In 1931, the UK left the Gold Standard and its gold and foreign exchange reserves were handed to the UK Treasury, although the BoE continued to carry out their administration. The BoE was nationalised in 1946, following the end of the Second World War. Almost fifty years later, in 1997, it was given responsibility for setting UK interest rates, independent of any operational interference from the government. The BoE’s Monetary Policy Committee’s (MPC’s) task is to ensure that UK inflation meets a government-set target (currently 2%). If inflation falls more than one percentage point outside this target, the BoE’s governor has to write an open letter to the Chancellor of the Exchequer, outlining the reasons for the failure to meet the target, and explaining how he intends to resolve the problem. Interest rates are reviewed by the MPC at a monthly meeting.

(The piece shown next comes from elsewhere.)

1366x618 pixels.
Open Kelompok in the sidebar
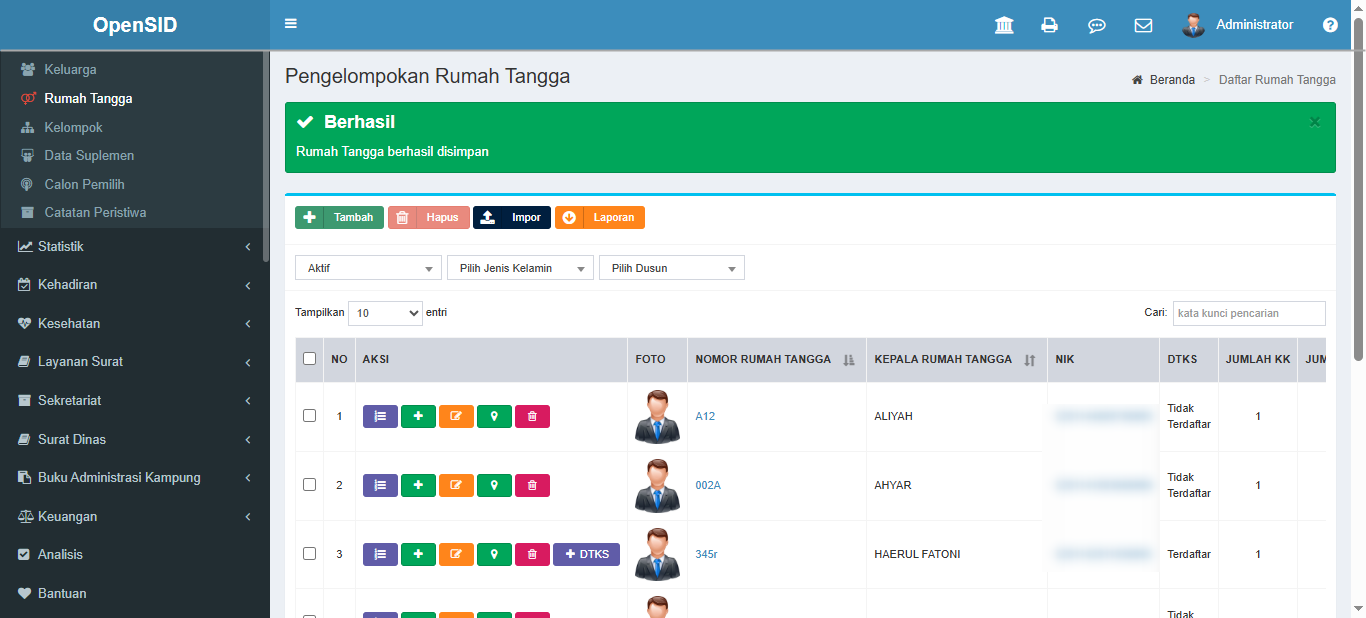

However, the BoE’s independence does not necessarily equate to autonomy. The MPC’s relatively narrow brief – focusing on inflation – is likely to become increasingly problematic in coming months. The UK has lurched from concerns about soaring prices to worries about deflation in the space of a few months; however, an environment of deflation cannot be averted purely through monetary policy, so the BoE and the government might well be obliged to work together more closely. Any hint that the MPC’s interest-rate decisions are being influenced by the government would not only compromise the BoE’s much-vaunted independence, but could also raise the prospect of interest-rate policy being harnessed for short-term political gain rather than for the long-term monetary strength for the UK. Only time will tell the outcome; however, it seems likely that the Old Lady’s role will continue to evolve.